According to Pakistani law, Ahmadis cannot call themselves Muslims or practice Islam. They can’t recite the declaration of faith or the call for prayer. They can’t build mosques that look like conventional mosques—or even call them “mosques.” If they use any Islamic words (including something as basic as inscribing a Qur’anic verse on a wedding invitation) they can be prosecuted.
The legislation effectively ensured that Ahmadis were treated as heretics and pariahs in Pakistan.
In 2010, militants besieged two Ahmadi mosques in the city of Lahore, killing over 90 people. Mobs routinely attack Ahmadi neighborhoods and mosques, often stoked by falsified blasphemy allegations. Calling someone an “Ahmadi” is the easiest way to discredit a person. In recent years, rumors of “being Ahmadi”—framed as a xenophobic allegation—have circulated about everyone from an officer in the running to head the army who was rumored to have Ahmadi relatives to a federal cabinet member who was asked point-blank about his faith on a talk show.
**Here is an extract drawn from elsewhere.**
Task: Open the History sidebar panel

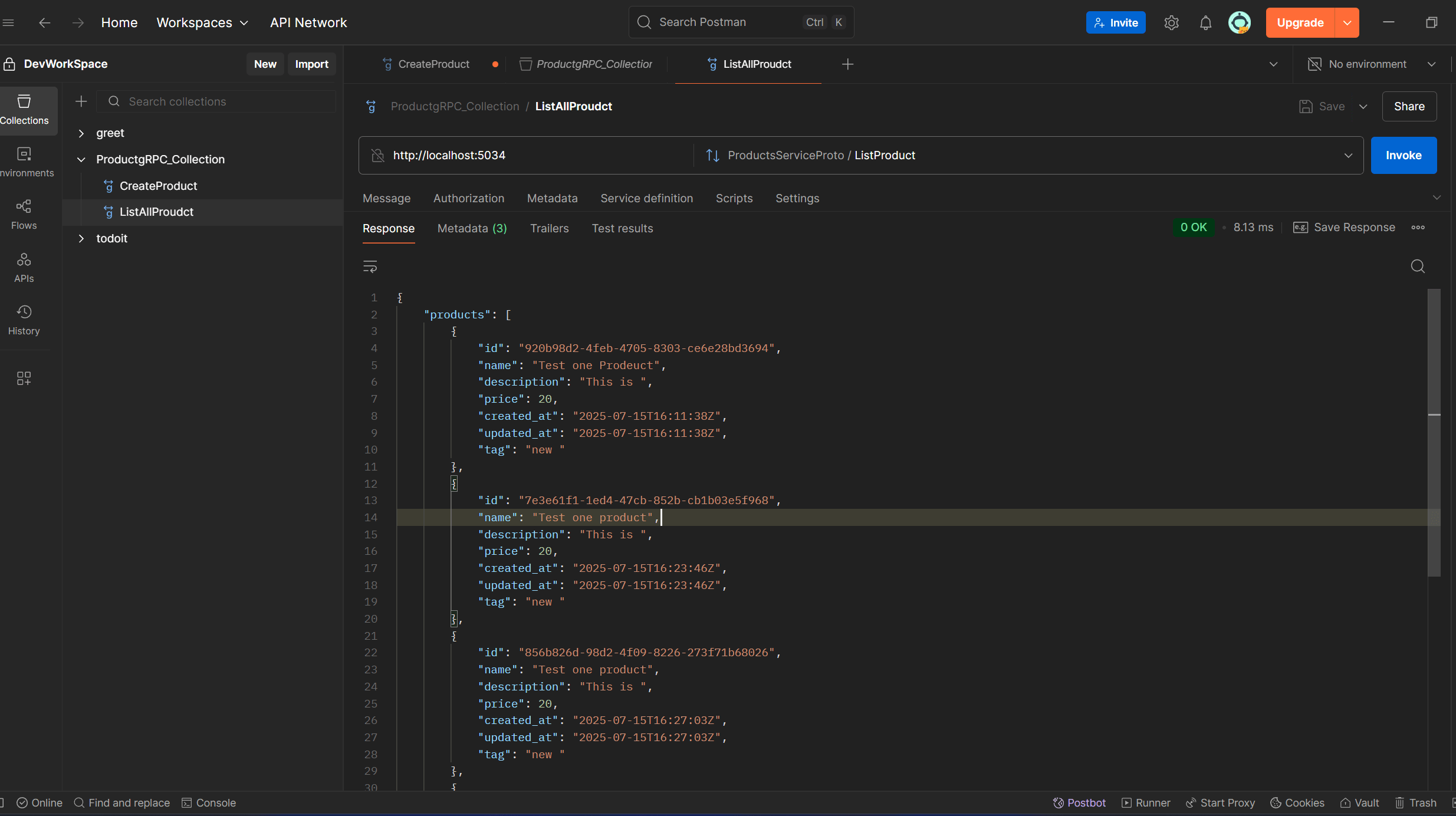Action: click(24, 320)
Praising an Ahmadi is virtually unheard of.
It’s safe to assume that had Ali been a Sunni Muslim, Pakistanis would have been falling over themselves to praise him. Pakistanis are quick to seize on the achievements of any Muslim and herald it as their own, or to celebrate conversions to Islam.
But Ahmadis don’t fit the bill.
And Lodhi isn’t the first prominent Pakistani to backtrack on congratulating someone after discovering they’re Ahmadi. In 2014, the politician Imran Khan, whose Tehreek-e-Insaf party is an opposition party in Pakistan, declared that were he in power, he would pick people like the Princeton professor and economist Atif Mian for his cabinet. What Khan apparently didn’t know was that Mian is Ahmadi. A few days later, Khan declared that he had no idea about Mian’s faith and went on to repudiate Ahmadi beliefs.
The conservative actor Hamza Ali Abbasi, a Khan supporter, chimed in by “congratulating” Ali on social media while tacking on a caveat: “I highly disagree with your Ahmadi/Qadiyani religion and my countrymen think you are not Muslim.”
As news spread of Ali’s Oscar win, Ahmadis posted online accounts of his conversion, in which the Moonlight and House of Cards actor described his emotional response to prayer, his initial concerns about joining the Ahmadiyya faith, and his experiences with other Muslims. It’s hard to imagine what it must feel like for an Ahmadi kid growing up in Pakistan to see an actor from his faith recognized as a Muslim, to see a fellow Ahmadi featured in the headlines not as a victim or as a target of persecution, but as a success.
Pakistan has systematically erased Ahmadis and their achievements from the public consciousness. The most glaring example: Its first Nobel Prize winner, the noted physicist Dr. Abdus Salam—who quoted from the Qur’an in his 1979 acceptance speech and said Pakistan was thankful for the honor—is barely mentioned in Pakistan. Nor has his groundbreaking work been celebrated. Instead, the word “Muslim” was removed from his tombstone to comply with anti-Ahmadi laws. Belatedly, the government renamed a physics center after him last year. And while an envoy to the United Nations might have to delete a tweet about an Ahmadi now, it is in the UN that Pakistan’s first foreign minister, an Ahmadi, served as the country’s representative and was president of the General Assembly.